While assisted living communities have become a more common residential care choice for older Americans who require assistance with daily care needs and other supportive services, regulation of these communities varies from state to state and there has been little analysis of care outcomes. New research looks at end-of-life care in assisted living and found that in states with less rigorous regulations residents were less likely to die with hospice or at home – important markers of quality of care. The research was led by Helena Temkin-Greener, Ph.D., a professor of Public Health Sciences at the University of Rochester Medical Center, and appears in the journal Health Affairs.

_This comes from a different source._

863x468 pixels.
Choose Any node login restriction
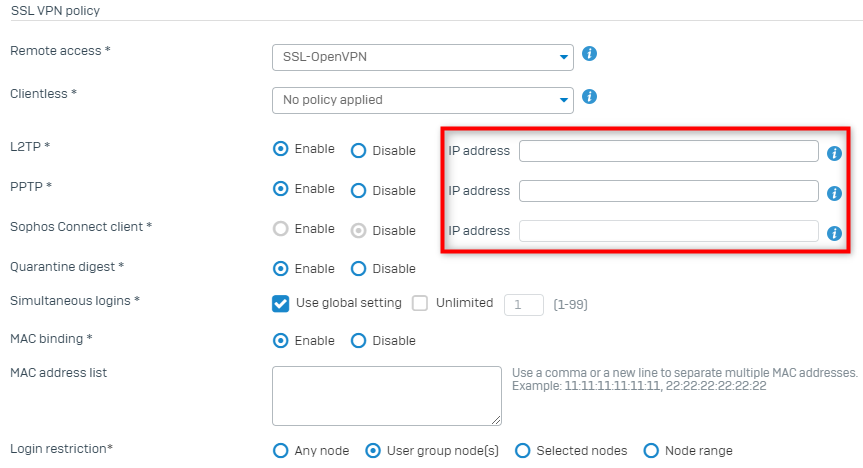click(281, 451)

Assisted living communities – which are a type of residential long-term care designed for people who need personal and supportive care – have become increasingly popular with older Americans because they can help preserve independence, and with policymakers, because they are a less expensive alternative to nursing homes. However, unlike nursing homes, which are highly regulated by federal and state governments, issues such as minimum staffing levels and oversight for assisted living communities vary greatly depending upon where a person lives.
The new research looks at end-of-life care for 100,783 residents in 16,560 assisted living communities who died in 2018-2019, specifically whether they died at home and under hospice care or after transfer to a nursing home or hospital. Temkin-Greener and her colleagues found that overall 60 percent of Medicare fee-for-service beneficiaries residing in assisted living died at home and more than 84 percent of them had hospice care. The probability of dying at home was significantly lower by dual Medicare-Medicaid status but not by race or ethnicity, suggesting dual status residents may have worse access to high-quality EOL care.

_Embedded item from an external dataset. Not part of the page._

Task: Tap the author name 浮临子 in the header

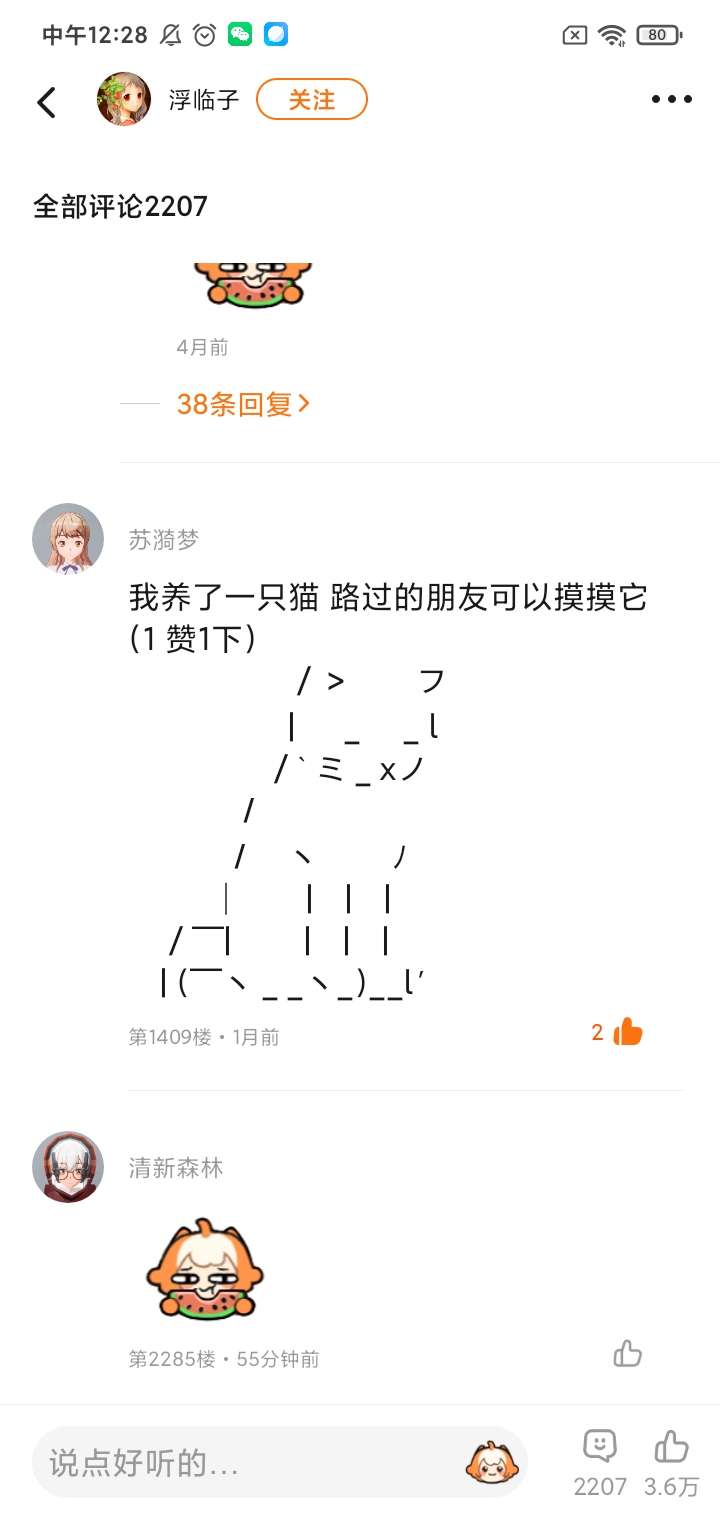Action: (204, 100)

Black residents were significantly less likely to be enrolled in hospice before death; several previous studies have shown that Black families are more likely to advocate for continued and aggressive medical treatment at the end of life, a legacy of mistrust in the health care system. Residents were also less likely to die at home or with home hospice in states with lower regulatory oversight of assisted living communities.
The study authors believe these findings should help inform efforts to ensure more equitable access to end-of-life care planning and services in assisted living communities, and suggest an important role for state-level regulation of these communities in their implementation.
Additional co-authors include Wenhan Guo, Yechu Hua, Yue Li, Thomas Caprio, and Shubing Cai with the University of Rochester and Lindsay Schwartz with the American Health Care Association. The research was supported with funding from the Agency for Healthcare Research and Quality and the Patrick and Catherine Weldon Donaghue Medical Research Foundation.